- Text:
= = = =

Providing Open Architecture High Availability Solutions
Providing Open Architecture High Availability Solutions
80
Since the physical repair of a hardware domain will involve direct hands-on interaction between a
system technician and the actual system hardware, having visual guidance for the repair action
directly on the hardware itself is highly desirable. This often takes the form of LEDs and/or other
small display devices that can be controlled through the platform management system.
On-Line Firmware Upgradability
Increasingly, hardware components contain field-programmable devices. This affords an
opportunity to perform repairs and upgrades of the hardware without having to physically remove
and replace components from the system. This can result in significant reductions in MTTRs, as
well as eliminating opportunities for errors being made during a physical hardware swap. Thus,
when programmable devices are used in a system design, having the capability to upgrade the
firmware is highly desirable.
Maintenance of a System Inventory
In any system where hardware components and configuration can change over time, it is critical to
be able to answer the question, “What is currently installed?” This includes a discovery capability
that can detect all installed hardware. Individually replaceable units should be able to report, at a
minimum, what they are (including revision level), what options they contain (if applicable), and
unique tracking numbers. Typically, this information should be made available to the platform
management system.
8.3.6 Event Notification
Throughout all the capabilities of platform management, a common requirement is to provide
notification of significant events to other parts of the system, most notably the management
middleware component of a high availability system. As significant events occur (fault detections,
reconfigurations, etc.), the platform management system should provide information as to what has
occurred. Desirable capabilities of the platform management event notification function include:
• A common format of event messages for all events
• An asynchronous generation of event messages rather than requiring software to poll devices
to learn of events
• A publish/subscribe style interface for communicating events from platform management
system to interested software
• Automatic storage of events in non-volatile memory so they are not lost if there is no current
event listener
• System-wide synchronized time-stamp on events
• Common classification system for events to identify severity, urgency, etc., of event
• Inclusion of enough information with an event to permit immediate fault management action
as well as later analysis for the purpose of root cause analysis on system faults
8.3.7 Additional Useful Hardware Capabilities
The above platform management capabilities have been aimed at the minimum required to support
fault detection, diagnosis, isolation, recovery, and repair of fault domains. Beyond this minimum,
additional platform management capabilities of the hardware in high availability systems can be
provided in order to predict faults and prevent them from occurring in the first place.

= = = =

- Data section:
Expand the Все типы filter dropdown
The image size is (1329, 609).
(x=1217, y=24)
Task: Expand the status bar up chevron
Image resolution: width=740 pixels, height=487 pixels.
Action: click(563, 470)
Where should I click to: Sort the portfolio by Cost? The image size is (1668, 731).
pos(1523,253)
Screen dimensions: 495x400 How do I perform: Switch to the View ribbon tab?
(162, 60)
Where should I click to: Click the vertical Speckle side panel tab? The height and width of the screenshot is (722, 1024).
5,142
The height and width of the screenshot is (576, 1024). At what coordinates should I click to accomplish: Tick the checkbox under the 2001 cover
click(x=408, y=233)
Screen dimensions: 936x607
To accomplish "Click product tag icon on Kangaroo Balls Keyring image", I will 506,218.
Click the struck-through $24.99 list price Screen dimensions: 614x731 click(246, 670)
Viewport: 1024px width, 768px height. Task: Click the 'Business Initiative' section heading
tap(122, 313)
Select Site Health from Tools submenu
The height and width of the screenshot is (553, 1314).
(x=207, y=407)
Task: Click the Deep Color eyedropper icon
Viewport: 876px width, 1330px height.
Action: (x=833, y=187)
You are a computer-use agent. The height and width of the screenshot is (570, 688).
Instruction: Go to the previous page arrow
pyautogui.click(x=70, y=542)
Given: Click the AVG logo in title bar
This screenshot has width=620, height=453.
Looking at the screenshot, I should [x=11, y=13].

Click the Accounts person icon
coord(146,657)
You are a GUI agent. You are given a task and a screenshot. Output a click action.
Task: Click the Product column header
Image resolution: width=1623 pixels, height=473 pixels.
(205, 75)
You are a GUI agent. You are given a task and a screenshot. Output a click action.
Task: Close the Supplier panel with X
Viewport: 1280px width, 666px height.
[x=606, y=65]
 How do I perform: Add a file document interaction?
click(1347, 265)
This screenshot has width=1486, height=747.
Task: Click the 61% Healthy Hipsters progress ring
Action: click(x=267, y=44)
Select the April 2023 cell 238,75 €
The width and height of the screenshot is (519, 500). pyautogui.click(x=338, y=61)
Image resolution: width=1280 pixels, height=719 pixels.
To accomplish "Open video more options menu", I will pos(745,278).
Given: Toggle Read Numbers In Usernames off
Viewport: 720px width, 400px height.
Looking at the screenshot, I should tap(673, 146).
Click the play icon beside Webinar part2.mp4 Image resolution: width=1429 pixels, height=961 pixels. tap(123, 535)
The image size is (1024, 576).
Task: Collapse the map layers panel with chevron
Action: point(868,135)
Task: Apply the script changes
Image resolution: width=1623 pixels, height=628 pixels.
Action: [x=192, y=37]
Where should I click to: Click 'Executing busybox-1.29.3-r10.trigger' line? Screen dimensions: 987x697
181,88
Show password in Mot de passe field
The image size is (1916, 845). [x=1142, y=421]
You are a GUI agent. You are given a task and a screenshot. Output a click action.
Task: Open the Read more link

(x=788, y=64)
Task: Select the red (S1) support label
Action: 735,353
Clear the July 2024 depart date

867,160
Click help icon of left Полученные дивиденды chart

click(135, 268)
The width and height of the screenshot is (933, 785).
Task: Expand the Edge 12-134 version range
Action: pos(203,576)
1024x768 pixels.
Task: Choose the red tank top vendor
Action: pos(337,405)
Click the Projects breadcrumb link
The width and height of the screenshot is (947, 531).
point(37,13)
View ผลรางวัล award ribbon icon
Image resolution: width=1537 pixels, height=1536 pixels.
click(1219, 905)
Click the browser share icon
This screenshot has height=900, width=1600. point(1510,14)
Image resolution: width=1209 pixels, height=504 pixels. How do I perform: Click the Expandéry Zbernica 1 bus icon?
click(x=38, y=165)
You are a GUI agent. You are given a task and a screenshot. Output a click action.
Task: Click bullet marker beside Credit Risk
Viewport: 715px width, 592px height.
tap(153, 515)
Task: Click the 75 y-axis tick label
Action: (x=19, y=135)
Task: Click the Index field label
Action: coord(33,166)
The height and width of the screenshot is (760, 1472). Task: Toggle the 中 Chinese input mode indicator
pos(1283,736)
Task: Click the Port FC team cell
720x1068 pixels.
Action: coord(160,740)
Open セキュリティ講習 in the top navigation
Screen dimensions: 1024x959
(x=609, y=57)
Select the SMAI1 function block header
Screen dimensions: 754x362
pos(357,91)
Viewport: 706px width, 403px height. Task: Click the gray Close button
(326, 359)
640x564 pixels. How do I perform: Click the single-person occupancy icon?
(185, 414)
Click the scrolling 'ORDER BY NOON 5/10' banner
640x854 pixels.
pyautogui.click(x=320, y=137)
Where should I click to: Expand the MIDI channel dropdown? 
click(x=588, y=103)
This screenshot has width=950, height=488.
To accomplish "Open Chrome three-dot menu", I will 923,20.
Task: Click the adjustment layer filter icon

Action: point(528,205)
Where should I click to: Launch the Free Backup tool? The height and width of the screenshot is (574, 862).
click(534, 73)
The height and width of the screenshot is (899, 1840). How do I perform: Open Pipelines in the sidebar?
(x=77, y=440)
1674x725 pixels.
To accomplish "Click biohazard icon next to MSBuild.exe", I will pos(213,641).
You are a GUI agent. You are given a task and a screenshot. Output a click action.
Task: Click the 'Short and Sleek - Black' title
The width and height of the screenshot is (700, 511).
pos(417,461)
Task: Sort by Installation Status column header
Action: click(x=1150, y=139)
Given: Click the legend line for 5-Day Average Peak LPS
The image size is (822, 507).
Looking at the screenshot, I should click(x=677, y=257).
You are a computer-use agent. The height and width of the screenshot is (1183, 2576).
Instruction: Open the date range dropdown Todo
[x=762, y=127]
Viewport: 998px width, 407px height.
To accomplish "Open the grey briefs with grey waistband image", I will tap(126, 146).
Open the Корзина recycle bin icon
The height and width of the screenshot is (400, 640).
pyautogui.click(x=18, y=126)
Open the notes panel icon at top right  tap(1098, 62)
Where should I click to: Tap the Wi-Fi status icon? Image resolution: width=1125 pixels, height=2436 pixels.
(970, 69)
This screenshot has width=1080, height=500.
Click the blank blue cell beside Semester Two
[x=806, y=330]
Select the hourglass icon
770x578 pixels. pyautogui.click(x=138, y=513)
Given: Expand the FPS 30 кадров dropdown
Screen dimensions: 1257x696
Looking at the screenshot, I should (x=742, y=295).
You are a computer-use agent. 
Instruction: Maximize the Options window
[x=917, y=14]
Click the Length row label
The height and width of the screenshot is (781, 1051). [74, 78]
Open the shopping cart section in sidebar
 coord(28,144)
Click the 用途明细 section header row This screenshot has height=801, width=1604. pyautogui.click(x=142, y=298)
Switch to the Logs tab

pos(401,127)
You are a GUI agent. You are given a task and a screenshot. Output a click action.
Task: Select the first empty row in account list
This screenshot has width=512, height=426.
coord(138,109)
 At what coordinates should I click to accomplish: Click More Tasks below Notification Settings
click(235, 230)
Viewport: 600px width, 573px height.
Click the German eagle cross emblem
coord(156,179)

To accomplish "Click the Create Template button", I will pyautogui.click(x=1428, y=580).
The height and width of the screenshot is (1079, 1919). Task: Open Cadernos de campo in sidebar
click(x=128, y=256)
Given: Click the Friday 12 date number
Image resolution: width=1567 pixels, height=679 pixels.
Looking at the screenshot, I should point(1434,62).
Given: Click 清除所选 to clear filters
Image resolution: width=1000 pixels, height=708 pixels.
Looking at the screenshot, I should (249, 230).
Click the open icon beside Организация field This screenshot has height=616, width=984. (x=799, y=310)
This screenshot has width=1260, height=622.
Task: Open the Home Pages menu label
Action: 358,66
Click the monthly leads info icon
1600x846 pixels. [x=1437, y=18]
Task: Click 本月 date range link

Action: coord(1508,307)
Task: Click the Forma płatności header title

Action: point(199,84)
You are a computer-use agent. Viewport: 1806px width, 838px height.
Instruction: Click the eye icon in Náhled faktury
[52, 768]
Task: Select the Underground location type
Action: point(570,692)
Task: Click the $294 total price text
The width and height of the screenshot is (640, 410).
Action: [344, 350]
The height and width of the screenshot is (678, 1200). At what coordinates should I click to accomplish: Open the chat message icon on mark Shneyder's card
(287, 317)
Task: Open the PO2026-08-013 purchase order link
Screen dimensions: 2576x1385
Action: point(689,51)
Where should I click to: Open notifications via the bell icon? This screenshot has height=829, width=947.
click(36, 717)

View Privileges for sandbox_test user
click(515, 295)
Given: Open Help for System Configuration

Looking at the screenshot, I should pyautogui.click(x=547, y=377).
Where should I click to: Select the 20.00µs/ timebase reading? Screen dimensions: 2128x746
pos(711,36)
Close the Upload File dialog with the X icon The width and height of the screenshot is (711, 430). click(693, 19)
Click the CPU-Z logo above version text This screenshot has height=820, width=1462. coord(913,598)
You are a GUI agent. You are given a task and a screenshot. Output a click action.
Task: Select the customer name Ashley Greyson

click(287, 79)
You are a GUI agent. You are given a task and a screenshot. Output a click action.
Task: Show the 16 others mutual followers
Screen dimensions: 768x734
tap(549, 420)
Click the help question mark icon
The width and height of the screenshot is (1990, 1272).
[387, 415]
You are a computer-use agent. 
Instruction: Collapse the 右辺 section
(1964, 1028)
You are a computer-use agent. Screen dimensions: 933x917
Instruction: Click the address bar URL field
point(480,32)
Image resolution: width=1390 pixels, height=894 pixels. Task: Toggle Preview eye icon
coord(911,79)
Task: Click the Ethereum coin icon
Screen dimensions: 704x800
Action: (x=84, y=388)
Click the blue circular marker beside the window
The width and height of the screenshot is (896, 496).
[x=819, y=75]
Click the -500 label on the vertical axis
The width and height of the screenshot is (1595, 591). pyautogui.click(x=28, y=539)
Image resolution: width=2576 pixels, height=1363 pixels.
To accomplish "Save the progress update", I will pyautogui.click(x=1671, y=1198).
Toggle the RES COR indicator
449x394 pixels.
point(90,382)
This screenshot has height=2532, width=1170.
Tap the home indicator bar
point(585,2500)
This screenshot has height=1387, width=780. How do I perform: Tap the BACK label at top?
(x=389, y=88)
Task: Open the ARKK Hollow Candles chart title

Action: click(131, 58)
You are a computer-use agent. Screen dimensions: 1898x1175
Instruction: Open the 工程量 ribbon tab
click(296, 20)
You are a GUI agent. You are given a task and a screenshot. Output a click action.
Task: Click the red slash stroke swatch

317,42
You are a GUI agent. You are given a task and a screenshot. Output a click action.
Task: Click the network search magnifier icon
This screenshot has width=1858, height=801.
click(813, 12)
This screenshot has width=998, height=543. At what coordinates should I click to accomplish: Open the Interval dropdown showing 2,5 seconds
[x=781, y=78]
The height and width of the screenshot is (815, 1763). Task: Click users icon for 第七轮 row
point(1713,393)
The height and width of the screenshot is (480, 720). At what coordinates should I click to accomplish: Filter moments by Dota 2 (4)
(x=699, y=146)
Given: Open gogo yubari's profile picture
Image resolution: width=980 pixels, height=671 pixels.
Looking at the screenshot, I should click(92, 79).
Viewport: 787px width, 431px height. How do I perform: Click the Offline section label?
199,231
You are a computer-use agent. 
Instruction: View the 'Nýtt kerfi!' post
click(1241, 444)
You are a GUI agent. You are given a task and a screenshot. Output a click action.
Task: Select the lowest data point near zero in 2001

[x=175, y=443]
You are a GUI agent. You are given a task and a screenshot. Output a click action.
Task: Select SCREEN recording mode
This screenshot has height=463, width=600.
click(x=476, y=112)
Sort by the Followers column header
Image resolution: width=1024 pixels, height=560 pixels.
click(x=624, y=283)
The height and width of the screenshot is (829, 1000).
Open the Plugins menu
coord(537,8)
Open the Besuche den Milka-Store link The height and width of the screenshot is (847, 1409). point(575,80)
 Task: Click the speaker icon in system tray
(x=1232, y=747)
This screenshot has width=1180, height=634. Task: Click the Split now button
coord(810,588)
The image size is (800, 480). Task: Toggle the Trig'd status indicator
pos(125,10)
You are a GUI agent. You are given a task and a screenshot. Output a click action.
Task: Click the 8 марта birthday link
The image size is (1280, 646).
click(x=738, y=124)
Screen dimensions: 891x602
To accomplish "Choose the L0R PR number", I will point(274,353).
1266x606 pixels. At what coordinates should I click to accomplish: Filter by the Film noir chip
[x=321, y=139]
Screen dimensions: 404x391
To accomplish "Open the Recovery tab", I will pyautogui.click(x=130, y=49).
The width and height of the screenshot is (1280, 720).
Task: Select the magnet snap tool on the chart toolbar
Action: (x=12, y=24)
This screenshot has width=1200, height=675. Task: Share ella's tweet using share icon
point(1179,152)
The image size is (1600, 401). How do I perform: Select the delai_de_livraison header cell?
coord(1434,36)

= = = =

- Problem to work on: In the text on high availability platform management, what must individually replaceable units report at a minimum?

- Output of the task: They must report what they are (including revision level), what options they contain (if applicable), and unique tracking numbers.